Go large or go home
Among the most hyped developments in tech in recent years is the increasing prevalence of AI systems that can understand and generate text, called language models. It’s understandable why — apart from seeming like it has leapt from the pages of a sci-fi novel, natural language processing (NLP) promises plenty of benefits and uses across many sectors. By making it easier for computers to interpret human language (and even talk back) it will make it easier to solve a variety of problems that were once difficult or impossible to tackle with software alone.
Pattr’s Conversational AI, which powers much of what we do, is driven by natural language processing. Our goal is to facilitate healthier, more productive online conversations — and to do that, we need to be able to understand all the weird and wonderful ways people talk to each other on social media. Our Conversation Health system relies on language models to rapidly identify harmful and abusive content on Facebook and Instagram — even when it is obscure enough that it wouldn’t be captured by a basic language filter. To do this, it needs to correctly identify intent, and not just banned words.
Much of the buzz and hype in the media has been directed at what are called large language models, or LLMs.
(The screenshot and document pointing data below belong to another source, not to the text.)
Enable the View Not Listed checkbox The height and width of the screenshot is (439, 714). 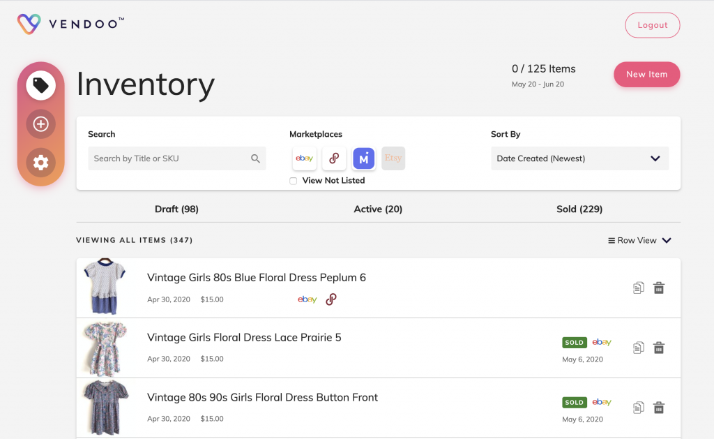coord(294,181)
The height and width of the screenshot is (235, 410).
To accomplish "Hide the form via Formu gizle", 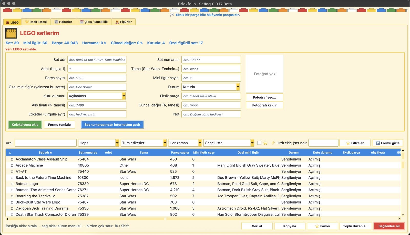I will point(387,143).
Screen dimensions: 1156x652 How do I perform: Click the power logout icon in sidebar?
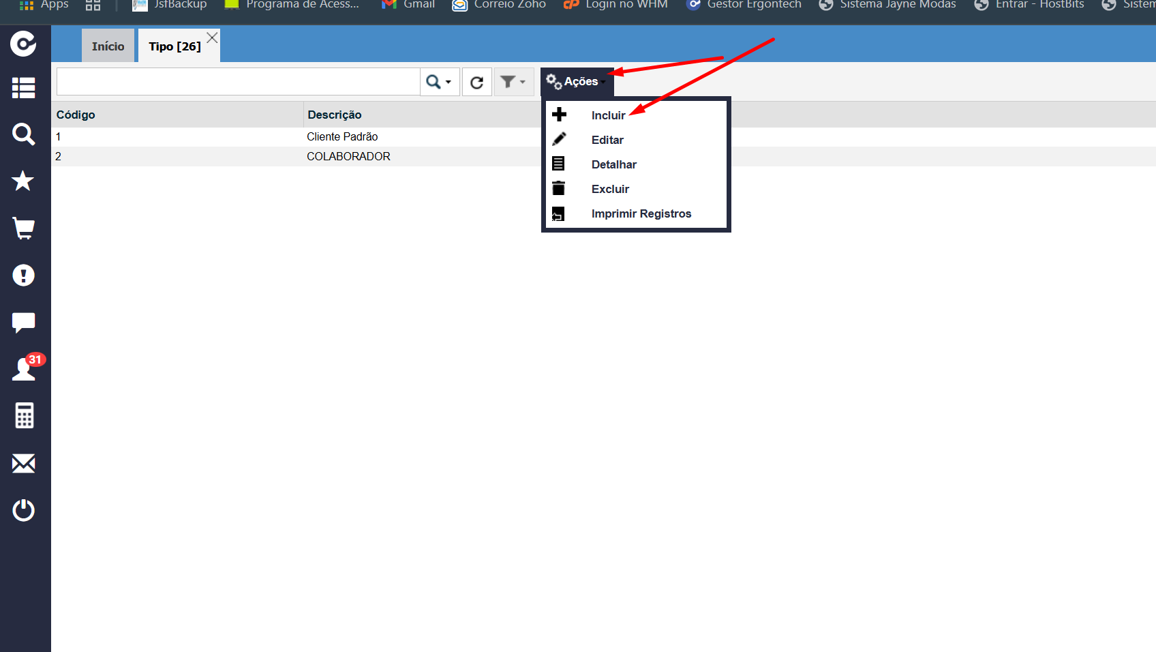tap(23, 509)
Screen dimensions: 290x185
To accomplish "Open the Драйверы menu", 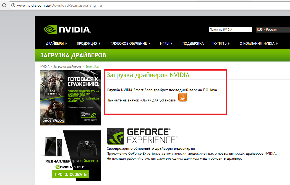I will coord(56,44).
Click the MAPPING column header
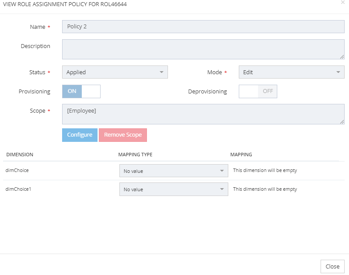The width and height of the screenshot is (349, 275). (241, 155)
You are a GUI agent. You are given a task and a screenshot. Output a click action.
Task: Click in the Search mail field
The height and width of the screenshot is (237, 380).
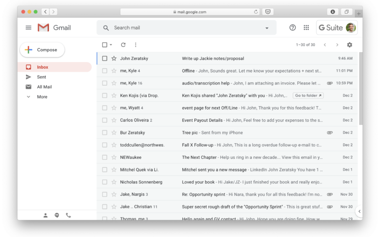tap(185, 28)
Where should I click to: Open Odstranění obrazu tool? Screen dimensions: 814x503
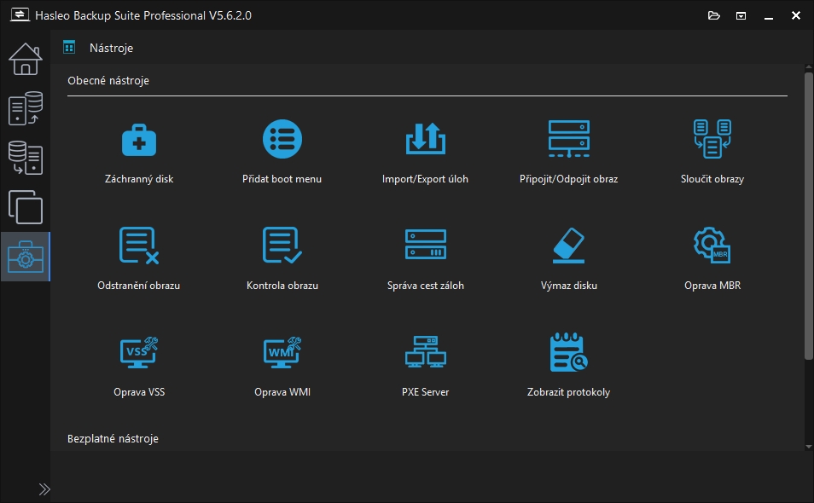(x=138, y=246)

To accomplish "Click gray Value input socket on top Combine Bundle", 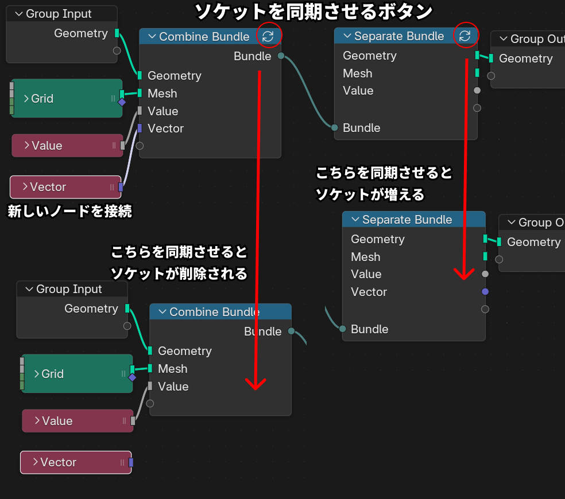I will (140, 111).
To put it simply, large language models are trained on vast amounts of text data — often petabytes worth — and are often tens of gigabytes in size themselves. Many big tech companies, like Meta and Google, have either created or are working on their own LLMs.
Perhaps the most famous example is GPT-3, a deep learning model which boasts 175 billion parameters that was released by OpenAI in 2020 and now licensed exclusively to Microsoft. It can generate human-like text and even complete computer code with a short prompt. A New York Times review described GPT-3’s abilities as “amazing”, “spooky” and “humbling”.
Thanks to the vast datasets these large language models use for training, they can be pretty good at recognising input they haven’t explicitly been trained on, and can interpret and respond to a wide variety of scenarios. This ability to accept a huge variety of inputs is part of what makes them seem so ‘spooky’. These singular, gigantic models can be used quite effectively for all sorts of different tasks.